My current company - Luma Health Inc - has an Event-Driven Architecture where all of our backend systems interact via async messaging/jobs. Thus our backbone is sustained by an AMQP broker - RabbitMQ - which routes the jobs to interested services.

Since our jobs are very critical - we cannot support failures AND should design to make the system more resilient because well..we don't want a patient not being notified of their appointment, appointments not being created when they should, patients showing off into facilities where they were never notified the patient had something scheduled.

Besides the infra and product reliability - some use cases could need postponing - maybe reaching out to an external system who's offline/or not responding. Maybe some error which needs a retry - who knows?
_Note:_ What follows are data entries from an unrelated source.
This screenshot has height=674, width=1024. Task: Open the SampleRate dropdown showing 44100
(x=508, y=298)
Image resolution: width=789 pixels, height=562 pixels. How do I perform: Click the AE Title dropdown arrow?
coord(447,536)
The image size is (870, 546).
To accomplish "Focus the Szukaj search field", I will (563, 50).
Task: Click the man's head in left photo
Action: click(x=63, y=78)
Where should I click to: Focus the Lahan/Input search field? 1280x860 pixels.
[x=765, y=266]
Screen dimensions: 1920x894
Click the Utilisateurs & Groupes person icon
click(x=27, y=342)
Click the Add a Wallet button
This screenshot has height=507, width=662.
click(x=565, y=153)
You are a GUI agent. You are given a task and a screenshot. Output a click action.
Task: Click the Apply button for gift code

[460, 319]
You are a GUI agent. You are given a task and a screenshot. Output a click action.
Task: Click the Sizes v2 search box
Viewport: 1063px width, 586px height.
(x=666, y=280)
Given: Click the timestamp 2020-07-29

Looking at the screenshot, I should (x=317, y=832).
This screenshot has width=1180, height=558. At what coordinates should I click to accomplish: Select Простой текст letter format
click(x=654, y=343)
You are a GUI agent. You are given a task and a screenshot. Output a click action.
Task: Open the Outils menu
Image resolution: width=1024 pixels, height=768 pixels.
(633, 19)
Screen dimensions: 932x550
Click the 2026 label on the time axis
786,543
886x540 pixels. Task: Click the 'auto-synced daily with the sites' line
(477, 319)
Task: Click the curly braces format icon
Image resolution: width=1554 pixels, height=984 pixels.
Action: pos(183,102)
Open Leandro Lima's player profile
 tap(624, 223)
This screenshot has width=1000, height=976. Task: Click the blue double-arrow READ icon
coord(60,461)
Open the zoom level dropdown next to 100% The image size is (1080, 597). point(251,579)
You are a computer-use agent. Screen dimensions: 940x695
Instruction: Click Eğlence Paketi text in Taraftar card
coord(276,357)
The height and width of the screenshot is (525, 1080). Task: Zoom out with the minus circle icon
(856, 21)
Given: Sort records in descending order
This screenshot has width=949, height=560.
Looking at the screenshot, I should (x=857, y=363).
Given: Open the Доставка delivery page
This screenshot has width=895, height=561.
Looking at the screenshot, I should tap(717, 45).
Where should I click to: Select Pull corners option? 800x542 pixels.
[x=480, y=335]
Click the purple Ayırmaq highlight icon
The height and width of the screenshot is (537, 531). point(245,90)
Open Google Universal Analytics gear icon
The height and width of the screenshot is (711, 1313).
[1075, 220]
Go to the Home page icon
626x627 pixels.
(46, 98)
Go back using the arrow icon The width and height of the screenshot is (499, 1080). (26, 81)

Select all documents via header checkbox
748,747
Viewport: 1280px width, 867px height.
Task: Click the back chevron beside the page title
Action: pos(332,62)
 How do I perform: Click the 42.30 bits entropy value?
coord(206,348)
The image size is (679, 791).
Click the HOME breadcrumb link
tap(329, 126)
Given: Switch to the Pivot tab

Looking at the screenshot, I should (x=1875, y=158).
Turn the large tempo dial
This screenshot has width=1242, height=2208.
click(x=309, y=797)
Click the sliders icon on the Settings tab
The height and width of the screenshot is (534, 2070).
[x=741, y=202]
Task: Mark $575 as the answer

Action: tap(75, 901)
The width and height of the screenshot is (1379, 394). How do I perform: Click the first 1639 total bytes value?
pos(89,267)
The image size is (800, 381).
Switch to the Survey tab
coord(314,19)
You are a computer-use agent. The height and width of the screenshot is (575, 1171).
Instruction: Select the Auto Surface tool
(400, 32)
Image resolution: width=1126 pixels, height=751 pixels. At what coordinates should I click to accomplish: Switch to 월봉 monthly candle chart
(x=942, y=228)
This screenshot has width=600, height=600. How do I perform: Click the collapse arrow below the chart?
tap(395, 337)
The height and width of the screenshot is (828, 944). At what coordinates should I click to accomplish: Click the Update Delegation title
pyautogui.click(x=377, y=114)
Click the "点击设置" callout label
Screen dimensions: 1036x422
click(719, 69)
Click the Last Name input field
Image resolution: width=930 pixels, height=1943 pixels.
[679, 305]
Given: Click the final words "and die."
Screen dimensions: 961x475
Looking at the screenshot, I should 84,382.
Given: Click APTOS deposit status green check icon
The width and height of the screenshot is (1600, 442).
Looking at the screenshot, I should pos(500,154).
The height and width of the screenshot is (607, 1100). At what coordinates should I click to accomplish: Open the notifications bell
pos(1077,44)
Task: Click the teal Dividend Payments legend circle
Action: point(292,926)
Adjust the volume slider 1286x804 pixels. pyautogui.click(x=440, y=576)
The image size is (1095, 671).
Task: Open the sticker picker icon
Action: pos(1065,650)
The fact is, delaying/retry is a very frequent requirement into Event Driven Architectures. With this a service responsible for doing it was created - and it worked fine.

But - as the company sold bigger contracts and grew up in scale - this system was almost stressed out and not reliable.

The Unreliable Design

Before giving the symptoms, let's talk about the organism itself - the service old design.

The design was really straightforward - if our service handlers asked for a postpone OR we failed to send the message to RabbitMQ - we just insert the JSON object from the Job into a Redis Sorted Set and using the Score as the timestamp which it was meant to be retried/published again.

To publish back into RabbitMQ the postponed messages, a job would be triggered each 5 seconds - doing the following:

  1. Read from a set key containing all the existing sorted set keys - basically the queue name
  2. Fetch jobs using zrangebyscore from 0 to current timestamp BUT limit to 5K jobs.
  3. Publish the job to RabbitMQ and remove it from sorted set

The Issues

This solution actually scaled up until 1-2 years ago when we started having issues with it - the main one's being:

  1. It could not catch up to a huge backlog of delayed messages
  2. It would eventually OOM or SPIKE up to 40GB of memory
    1. Due to things being fetched into memory AND some instability OR even some internal logic - we could end up shoveling too much data into Redis - the service just died 💀
  3. We could not scale horizontally - due to consuming and fetching objects into memory before deleting them.

The Solution

The solution was very simple: we implemented something that I liked to call streaming approach

Using the same data structure, we are now:

  1. Running a zcount from 0 to current timestamp
    • Counting the amount of Jobs -> returning N
  2. Creating an Async Iterator for N times - that used the zpopmin method from Redis
    • zpopmin basically returns AND removes the least score object - ie most recent timestamp

The processor for the SortedSet process-delayed-jobs-code

The Async Iterator job-scan-iterator

And that's all!

This simple algorithm change annihilated the need for:

  1. Big In Memory fetches - makes our memory allocation big
  2. Limit of 5K in fetches - makes our throughput lower

Results - which I think the screenshots can speak for themselves

We processed the entire backlog of 40GB of pending jobs pretty quickly aws-memory-consumption

From a constant usage of ~8GB - we dropped down to ~200MB memory-delayed-jobs We are now - trying to be play safe and still oversize - safely allocating 1/4 of the resources. The git diff was our first resource dump - we went even further.

git-diff-memory-delayed-jobs

Money-wise: We are talking at least of 1K USD/month AND more in the future if we can lower our ElastiCache instance.

Take Away Points

  • Redis is a Distributed DataStructure database - more than just a simply KeyValue pair storage.
  • You can achieve great designs using Redis
  • Be careful because the way you design a solution with Redis may be costly in the future

Final Thoughts

There could be a lot of discussion wether this is a great way of doing jobs postponing, if Redis is the right storage, if we should really postpone jobs for small network hiccups, shouldn't we leverage DelayedExchange from Rabbit? - etc... But at the end of the day - to succeed as a company we need to solve problems in our daily routine. Some problems are worth, some are not. It's always - one step at a time.